In pratica, in un futuro neanche troppo lontano il cittadino si vedrà riconosciuti i bonus a cui ha diritto nel momento in cui effettua pagamenti con sistemi elettronici, utilizzando appunto la piattaforma tecnologica per l’interconnessione e l’interoperabilità tra le pubbliche amministrazioni e i prestatori di servizi di pagamento abilitati. Già per aprile potrebbe essere avviata la piattaforma dell’interoperabilità, sulla quale alcune grandi pubbliche amministrazioni come l’Agenzia delle Entrate, l’Anagrafe, il ministero dell’Interno e l’Inps potrebbero agganciare i propri dati. E questa ipotesi apre a scenari preoccupanti sul fronte della gestione dei dati sensibili: nell’eventualità in cui sulla piattaforma nazionale Idpay fosse disponibile anche il fascicolo sanitario di ogni cittadino, per esempio, in caso di emergenza sanitaria potrebbe essere prevista dalla stessa piattaforma la necessità di vaccinarsi contro un determinato virus, con un modello simile a quello di green pass e super green pass.
L’introduzione di una piattaforma di questo genere potrebbe preludere anche ad altri pericoli sul fronte della privacy: l’Agenzia delle entrate potrebbe avere la possibilità di tracciare con esattezza non solo le spese del singolo cittadino, ma anche gli incassi in tempo reale di ogni commerciante. La Sogei, l’azienda che già gestisce la piattaforma del green pass e che è stata incaricata di strutturare l’Idpay, potrebbe infatti richiedere il numero del conto corrente di ogni cittadino, necessario per ricevere i bonus.

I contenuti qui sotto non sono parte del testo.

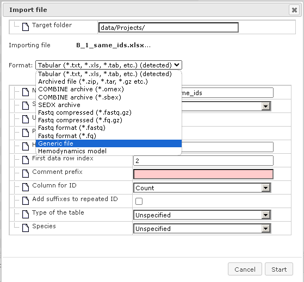
Task: Click the Column for ID row icon
Action: pyautogui.click(x=26, y=187)
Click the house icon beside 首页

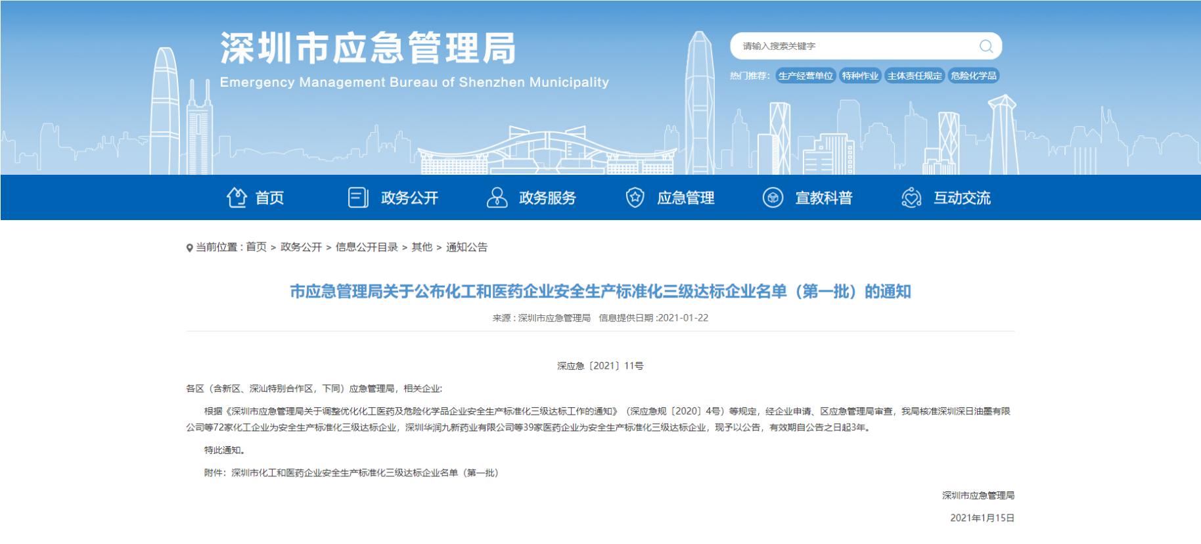click(237, 197)
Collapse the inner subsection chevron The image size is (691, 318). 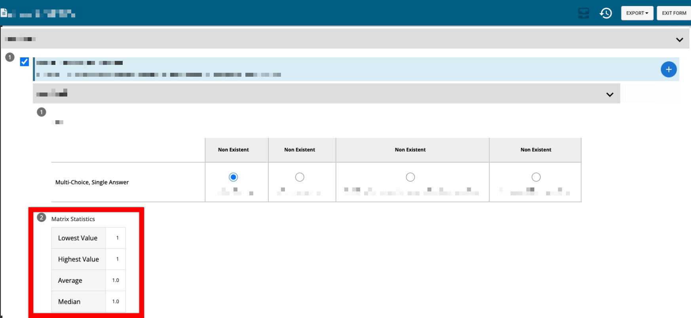[x=610, y=95]
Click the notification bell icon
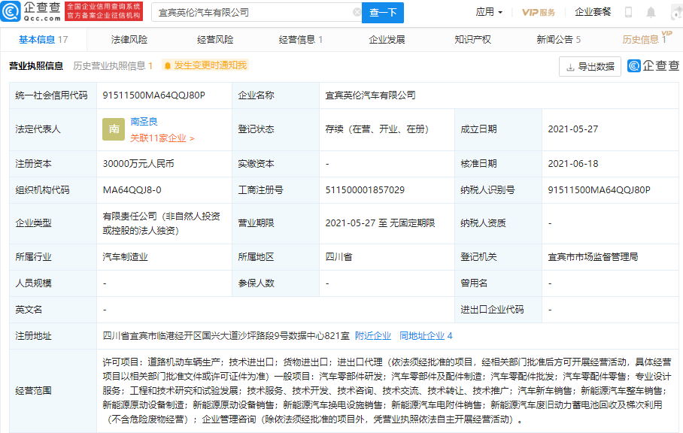Image resolution: width=683 pixels, height=433 pixels. [650, 11]
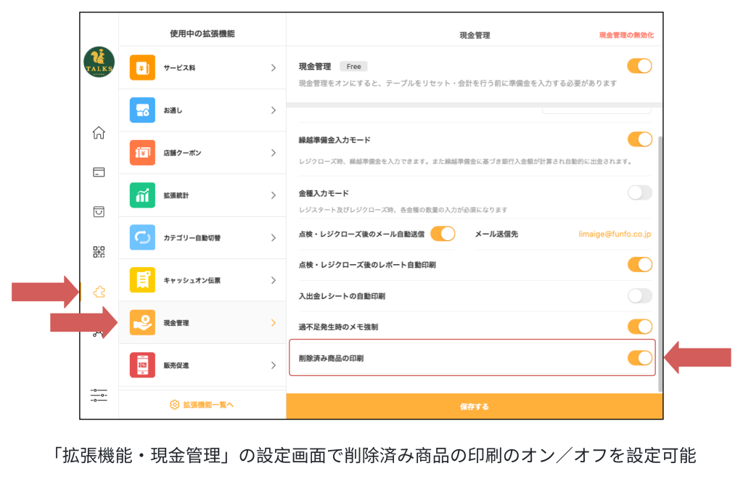Viewport: 743px width, 479px height.
Task: Click the カテゴリー自動切替 sync icon
Action: click(x=142, y=237)
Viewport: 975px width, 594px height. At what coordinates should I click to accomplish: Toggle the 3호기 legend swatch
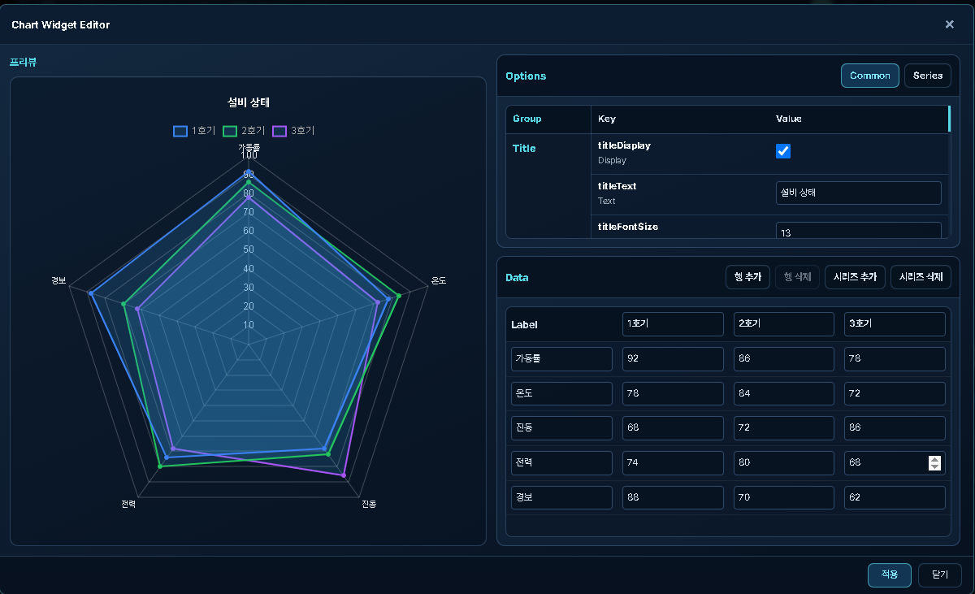click(280, 130)
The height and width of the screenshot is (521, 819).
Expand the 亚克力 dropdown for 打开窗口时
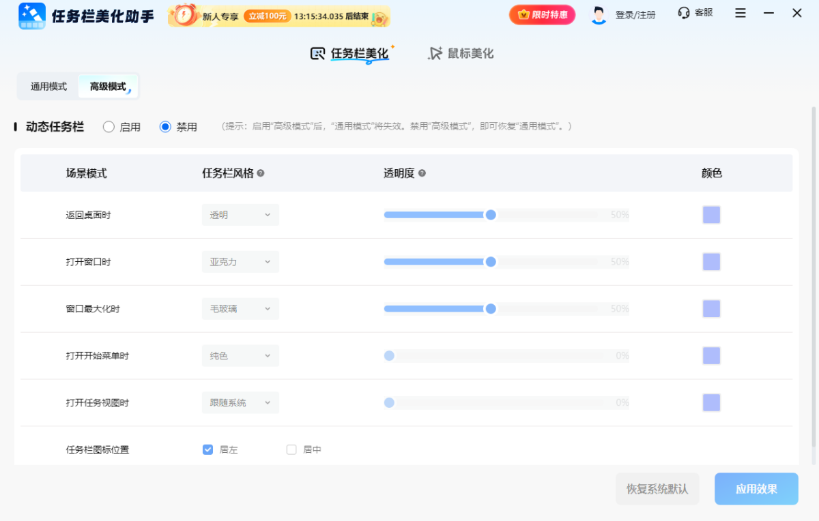coord(240,261)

Una serie di criticità che si aggiungono ai rilievi evidenziati dai senatori della Lega Alberto Bagnai e Andrea Ostellari, secondo cui la nuova piattaforma, oltre a essere «sinistramente assonante col sistema dei crediti sociali cinese, preoccupa per la deriva ideologica che la ispira». A impensierire i senatori leghisti è il problema della sicurezza delle infrastrutture digitali, a cui verranno affidati dati così sensibili, ma anche il fatto che l’introduzione di Idpay possa rappresentare il nuovo fronte della lotta al contante. Un aspetto che va nella direzione di un ritorno al sistema del cashback, presente nella riforma fiscale (nella forma del cashback fiscale, ovvero della possibilità di ricevere in automatico rimborsi e detrazioni) e molto caro al M5s: un emendamento alla delega fiscale prevede infatti che le detrazioni Irpef per le spese sociosanitarie possano essere incassate direttamente sul conto corrente tramite l’app Io, senza attendere la dichiarazione dei redditi dell’anno successivo. Ovviamente sempre a patto di pagare con strumenti elettronici.